It has now been about a month and a half since Donald Trump shattered the predictions of most pollsters by defeating Democrat Hillary Clinton in the Presidential Election. The vote of the American people was confirmed on December 19th as the Electoral college officially submitted their votes. Trump easily surpassed the 270 votes needed for victory as he amassed 304, substantially more than the 227 cast for Clinton
Trump is easily one of the most polarizing figures to ever run for office in America; it seems as though you either love or hate him, without much in between. His brashness and ego tends to create a lot of enemies as well as a lot of die hard supporters. Trump's base saw him as the political outsider that America desperately needs, while detractors branded him as a racist, narcissistic misogynist who needed to be stopped at all costs. In fact, the opposition to "The Donald" was so strong that even within his own part a "Never Trump" movement arose, determined to prevent him from reaching office at all costs.
Now, at this point I would like to make it abundantly clear that I am NOT a huge Trump fan. For the sake of full disclosure, I'll readily admit that he was far from my top choice among the Republican candidates. However, in the final election, he did get my vote. So there it is. But I digress.
What shocks me about this election is how quickly some media outlets, predominantly liberal ones, have forgotten one of the main story lines of the election. Shortly after the votes were counted, I saw numerous headlines and articles that outlined how this election demonstrated how racist, bigoted, and sexist our country still is. The basic premise of most of these articles was that Trump had defeated Clinton based only on his appeal to racist, white men and that Hillary had ran a practically spotless campaign and had been a perfect candidate and lost only because she was a women. One article in particular lamented at how Clinton's defeat showed a new generation of young women that, try as they might, they will never be good enough. Really?
Trump, running as a complete outsider to the political arena, ran his campaign to appeal to the every-man in America, the type of person who is fed up with their perception of the political elite in this country. I think that we can agree that this strategy was a good, if not great one- after all, he ended up winning. And yes, he did say some downright idiotic things, and yes, some terrible things he said in his past were uncovered, and yes, sometimes he did seem unprepared at times. But on some level, I think this accounts for some of his success. When juxtaposed to Clinton, a political machine, I think he built a significant rapport with the common American.

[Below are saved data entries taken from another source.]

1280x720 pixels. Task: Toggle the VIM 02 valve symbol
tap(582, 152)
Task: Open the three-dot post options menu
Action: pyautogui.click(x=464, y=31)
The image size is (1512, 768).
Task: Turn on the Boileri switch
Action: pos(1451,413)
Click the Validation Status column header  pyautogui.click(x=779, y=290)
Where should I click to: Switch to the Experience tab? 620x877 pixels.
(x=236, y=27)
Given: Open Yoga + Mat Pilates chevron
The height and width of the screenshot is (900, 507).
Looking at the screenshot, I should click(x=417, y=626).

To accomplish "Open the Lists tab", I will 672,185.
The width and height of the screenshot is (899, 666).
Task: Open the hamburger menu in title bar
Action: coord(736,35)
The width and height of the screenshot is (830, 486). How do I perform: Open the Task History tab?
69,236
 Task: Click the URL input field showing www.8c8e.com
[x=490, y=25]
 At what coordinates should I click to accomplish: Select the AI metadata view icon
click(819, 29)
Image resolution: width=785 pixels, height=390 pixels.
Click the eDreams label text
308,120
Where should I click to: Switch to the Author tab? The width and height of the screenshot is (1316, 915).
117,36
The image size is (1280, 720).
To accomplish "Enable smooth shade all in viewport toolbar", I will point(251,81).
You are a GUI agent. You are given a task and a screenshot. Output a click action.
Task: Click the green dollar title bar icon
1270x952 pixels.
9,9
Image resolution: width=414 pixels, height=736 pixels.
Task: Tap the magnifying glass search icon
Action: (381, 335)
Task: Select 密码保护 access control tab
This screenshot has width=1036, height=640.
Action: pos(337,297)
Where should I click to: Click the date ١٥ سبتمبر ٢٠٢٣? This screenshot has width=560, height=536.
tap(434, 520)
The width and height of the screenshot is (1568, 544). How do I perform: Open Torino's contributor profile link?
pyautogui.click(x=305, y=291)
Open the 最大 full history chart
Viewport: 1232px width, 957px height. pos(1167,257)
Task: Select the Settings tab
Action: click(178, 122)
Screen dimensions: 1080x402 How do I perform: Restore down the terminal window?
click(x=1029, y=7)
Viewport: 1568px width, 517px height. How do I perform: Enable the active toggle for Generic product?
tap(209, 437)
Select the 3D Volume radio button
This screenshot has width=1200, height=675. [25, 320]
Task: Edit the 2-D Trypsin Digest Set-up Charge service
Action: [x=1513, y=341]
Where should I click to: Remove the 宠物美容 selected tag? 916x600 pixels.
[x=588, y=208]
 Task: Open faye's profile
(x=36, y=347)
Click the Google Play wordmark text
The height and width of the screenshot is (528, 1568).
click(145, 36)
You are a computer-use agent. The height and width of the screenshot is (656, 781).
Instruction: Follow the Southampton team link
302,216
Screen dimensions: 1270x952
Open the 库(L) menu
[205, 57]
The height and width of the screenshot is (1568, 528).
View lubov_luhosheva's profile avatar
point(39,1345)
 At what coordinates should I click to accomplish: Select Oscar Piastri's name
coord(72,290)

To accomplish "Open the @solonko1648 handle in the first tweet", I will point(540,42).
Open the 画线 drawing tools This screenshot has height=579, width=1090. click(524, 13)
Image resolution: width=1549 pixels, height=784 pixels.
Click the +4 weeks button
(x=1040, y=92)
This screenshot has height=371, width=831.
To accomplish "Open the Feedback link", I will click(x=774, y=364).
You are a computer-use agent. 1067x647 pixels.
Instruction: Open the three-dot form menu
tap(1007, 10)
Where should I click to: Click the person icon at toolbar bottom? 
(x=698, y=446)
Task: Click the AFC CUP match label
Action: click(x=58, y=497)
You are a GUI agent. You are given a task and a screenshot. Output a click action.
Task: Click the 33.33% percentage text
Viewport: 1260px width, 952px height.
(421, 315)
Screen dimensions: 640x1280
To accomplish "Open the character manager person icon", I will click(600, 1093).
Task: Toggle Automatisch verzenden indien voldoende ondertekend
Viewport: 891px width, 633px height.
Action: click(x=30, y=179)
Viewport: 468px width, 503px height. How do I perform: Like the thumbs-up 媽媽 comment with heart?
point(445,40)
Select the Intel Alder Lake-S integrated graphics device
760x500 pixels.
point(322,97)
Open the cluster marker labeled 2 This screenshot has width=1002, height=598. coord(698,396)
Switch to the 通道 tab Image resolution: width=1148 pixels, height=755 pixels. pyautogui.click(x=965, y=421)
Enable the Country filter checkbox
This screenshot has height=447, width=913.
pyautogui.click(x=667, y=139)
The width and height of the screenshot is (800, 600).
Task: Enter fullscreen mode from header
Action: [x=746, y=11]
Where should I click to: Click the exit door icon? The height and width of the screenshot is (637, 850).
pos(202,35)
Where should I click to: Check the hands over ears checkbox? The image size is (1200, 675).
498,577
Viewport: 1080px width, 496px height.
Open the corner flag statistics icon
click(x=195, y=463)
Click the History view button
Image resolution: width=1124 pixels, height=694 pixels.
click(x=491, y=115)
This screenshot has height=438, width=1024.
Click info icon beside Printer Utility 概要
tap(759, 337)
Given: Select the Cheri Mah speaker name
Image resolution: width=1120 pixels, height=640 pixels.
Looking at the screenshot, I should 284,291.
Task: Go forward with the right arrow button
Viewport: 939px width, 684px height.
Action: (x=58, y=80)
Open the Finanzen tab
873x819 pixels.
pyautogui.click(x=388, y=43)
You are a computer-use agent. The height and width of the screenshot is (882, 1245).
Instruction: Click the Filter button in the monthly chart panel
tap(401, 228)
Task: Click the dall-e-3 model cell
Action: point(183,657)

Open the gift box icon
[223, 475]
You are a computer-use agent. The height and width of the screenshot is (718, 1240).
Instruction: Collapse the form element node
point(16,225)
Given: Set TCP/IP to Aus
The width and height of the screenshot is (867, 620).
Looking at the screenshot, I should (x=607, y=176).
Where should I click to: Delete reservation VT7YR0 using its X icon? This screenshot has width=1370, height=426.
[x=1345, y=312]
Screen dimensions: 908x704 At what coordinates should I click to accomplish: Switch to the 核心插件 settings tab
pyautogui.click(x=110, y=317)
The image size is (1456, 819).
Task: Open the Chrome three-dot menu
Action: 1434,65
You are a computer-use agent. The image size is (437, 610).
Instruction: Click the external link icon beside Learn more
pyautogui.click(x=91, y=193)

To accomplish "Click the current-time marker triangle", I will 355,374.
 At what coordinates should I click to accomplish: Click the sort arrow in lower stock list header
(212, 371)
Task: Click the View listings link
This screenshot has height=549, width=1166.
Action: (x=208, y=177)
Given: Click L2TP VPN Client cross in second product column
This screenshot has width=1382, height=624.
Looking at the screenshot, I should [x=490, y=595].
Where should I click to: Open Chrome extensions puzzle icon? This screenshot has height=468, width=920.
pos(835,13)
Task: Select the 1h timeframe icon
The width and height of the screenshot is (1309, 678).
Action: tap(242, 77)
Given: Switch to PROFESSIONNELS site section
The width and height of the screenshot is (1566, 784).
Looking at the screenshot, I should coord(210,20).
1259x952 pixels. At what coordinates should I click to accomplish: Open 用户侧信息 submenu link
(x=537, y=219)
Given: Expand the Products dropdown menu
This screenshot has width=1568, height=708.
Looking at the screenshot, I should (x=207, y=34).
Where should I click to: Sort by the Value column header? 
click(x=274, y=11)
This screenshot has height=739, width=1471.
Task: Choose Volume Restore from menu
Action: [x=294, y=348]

Now, on the other hand, Hillary Clinton was seen by many Americans as the archetype of elitist Politics in America. She had been involved in the Washington DC scene for over 30 years, and many, I believe, saw her as just another bureaucrat. But the most significant issue with many liberal media outlets coverage of the election is the absolute denial of problems with the Clinton campaign. After all, she was literally under investigation by the FBI! She had a record in politics that was spotty at best, and on top of that during the months leading up to the election her health became an issue, especially after she literally collapsed at a 9/11 memorial. The biggest issue, in my opinion, was simply her likability. Americans want to like who they vote for, and poll after poll showed that many citizens simply did not like her.
So as we reflect on this election and what it means for the future of this great country, let's not forget to examine both sides of the story. I am all for analysis of the flaws of our country and how they may have even led to the election of "The Donald". But let us examine both sides of the story, and see the campaign for what it was- two very poor candidates in an election like no other, in a time like no other in our history.
This content reflects the personal opinions of the author. It is accurate and true to the best of the author’s knowledge and should not be substituted for impartial fact or advice in legal, political, or personal matters.